Check the old 1909 Sears catalog and harnesses and saddles, I think, were not that high in price. GGGrandfather Benjamin H. was a harness maker (and horse trader) and I have riveted by share of bridles and harnesses in my youth. Never made a saddle, but have looked pictures of making a saddle.

We missed the preacher who was pre-arranged to marry us in the Ozarks, because I insisted on stopping in Cuba at the Mexican Import to buy my three year old niece a birthday gift, small pony saddle, about 12 inches from saddle horn to back rest of the saddle. But. alas, the time elasped, the preacher had given up on us and left his home to do other things. All other preachers were at a convention in St. Louis. We rode around the hills and curves with our best "man"( and his wife, dressed for a wedding and had marriage license in hand) trying to find another preacher who would marry us that Thursday evening.

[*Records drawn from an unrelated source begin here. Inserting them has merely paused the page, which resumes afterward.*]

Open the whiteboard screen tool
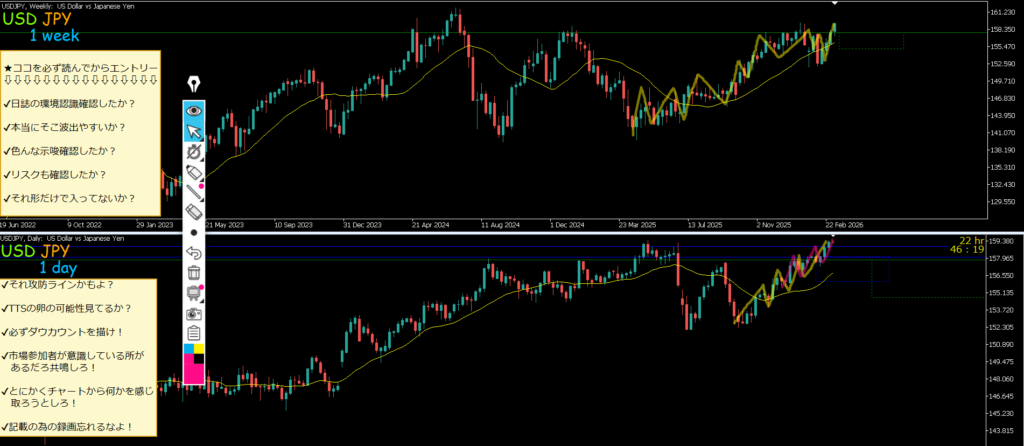 point(194,292)
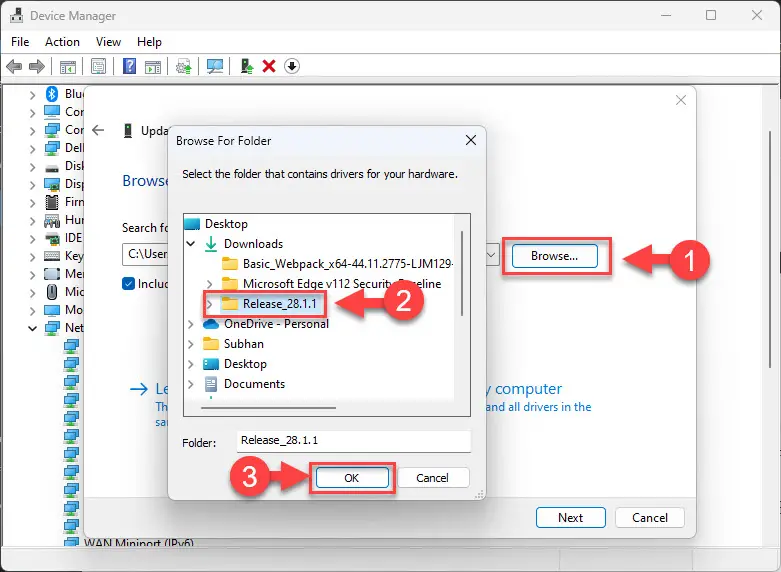This screenshot has height=572, width=781.
Task: Click the Update driver toolbar icon
Action: click(x=246, y=67)
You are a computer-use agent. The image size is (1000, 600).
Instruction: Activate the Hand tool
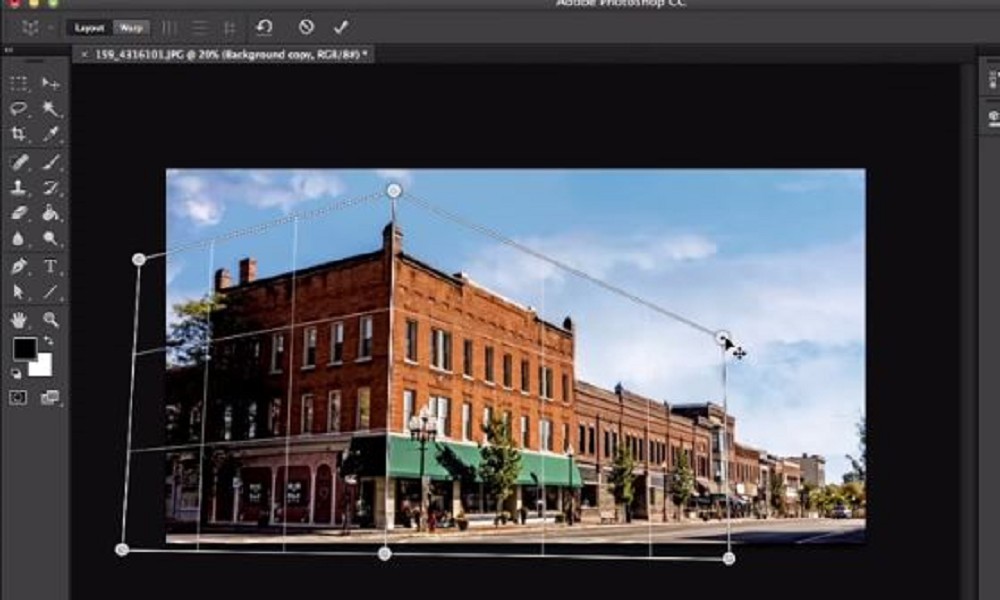coord(19,320)
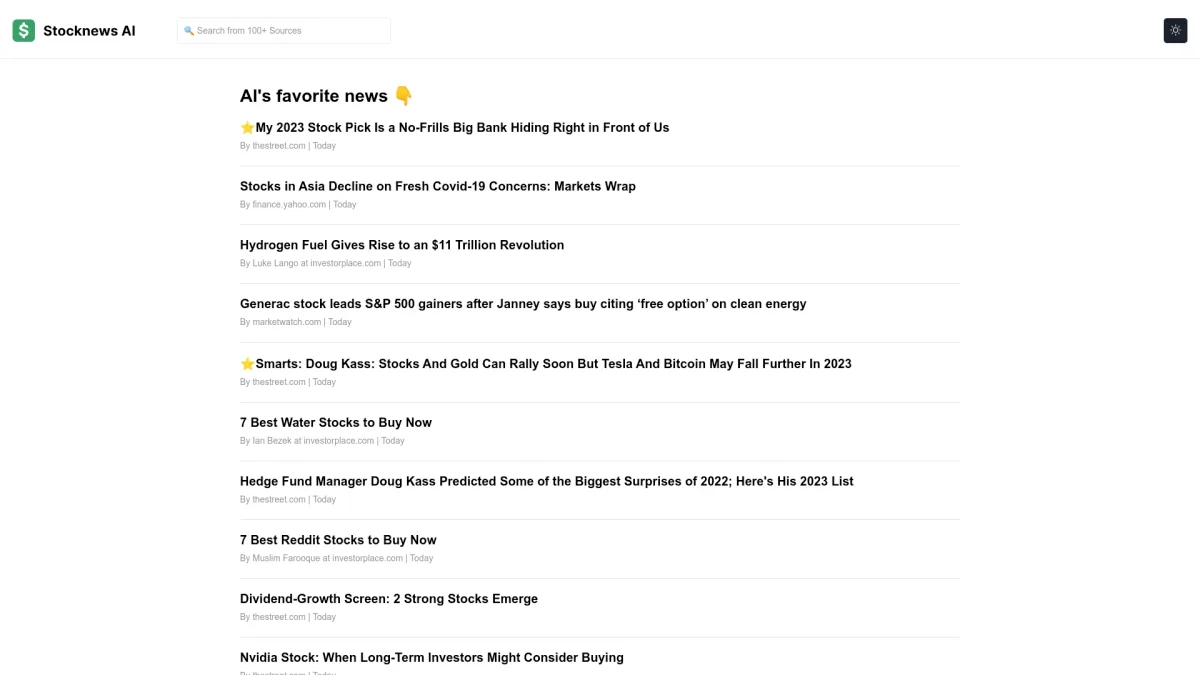The width and height of the screenshot is (1200, 675).
Task: Open the starred My 2023 Stock Pick article
Action: [x=462, y=128]
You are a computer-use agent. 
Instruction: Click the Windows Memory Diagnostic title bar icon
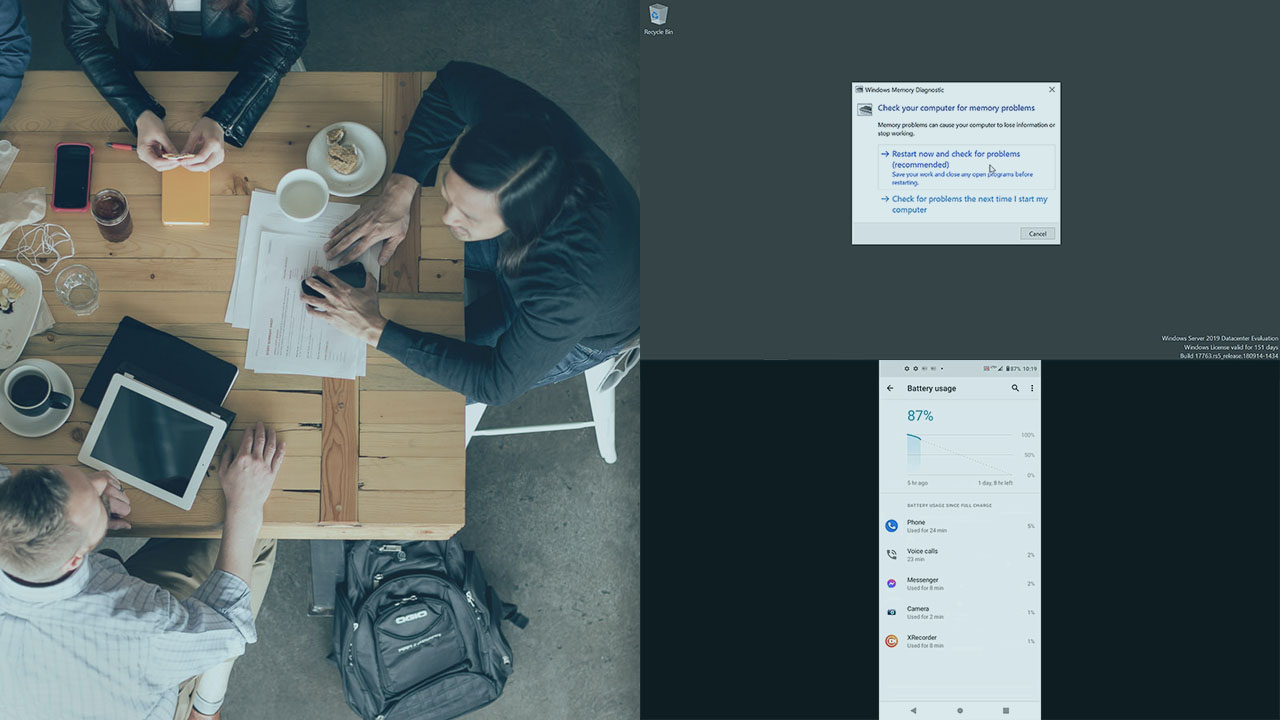click(x=859, y=90)
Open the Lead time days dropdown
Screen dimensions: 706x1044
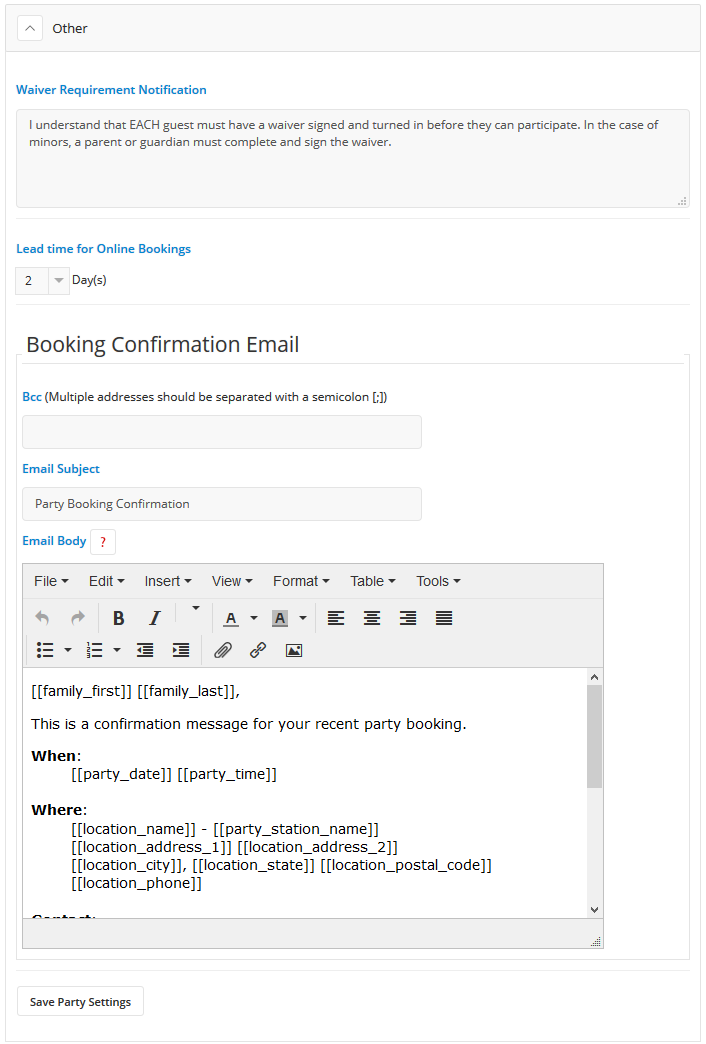pyautogui.click(x=58, y=280)
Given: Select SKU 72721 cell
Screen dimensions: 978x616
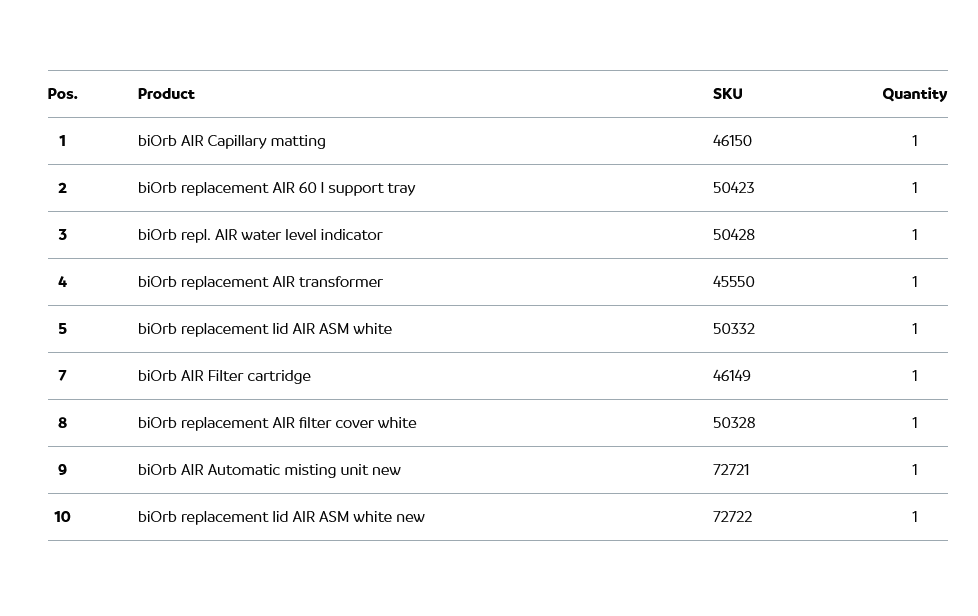Looking at the screenshot, I should (x=731, y=470).
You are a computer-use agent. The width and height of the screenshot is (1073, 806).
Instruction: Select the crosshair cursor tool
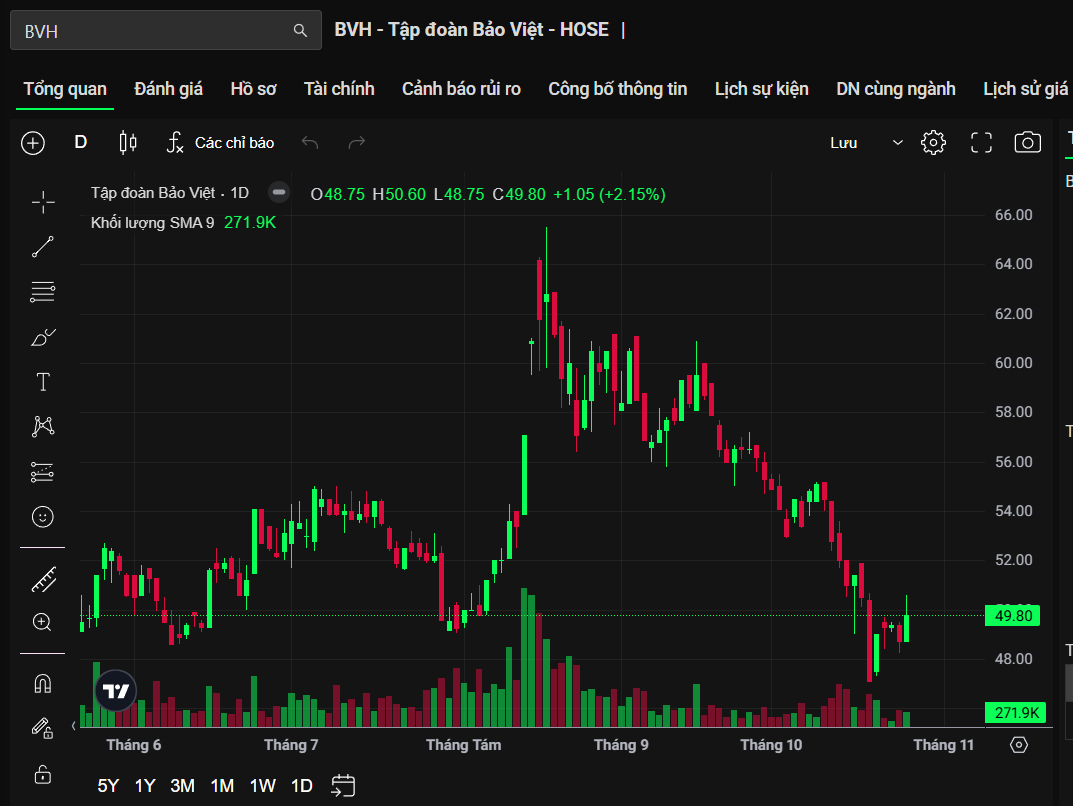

DH family lived in Iowa and had said they could not come for the wedding, and my Grandma (who lived with me as a chaperon) said she would not attend, either, in that case, but fed us supper after our workday, before we headed out to get married. We were finally blessed and married by Rev. Priest at his home in the small town on Route 66 in March 1966 where we taught school.

We all journeyed back to Iowa that weekend to see his folks and take my Grandmother back home. And delivered the saddle to my favorite niece, who saddled up her pony (about 30 inches tall) and rode around with a big smile on her face.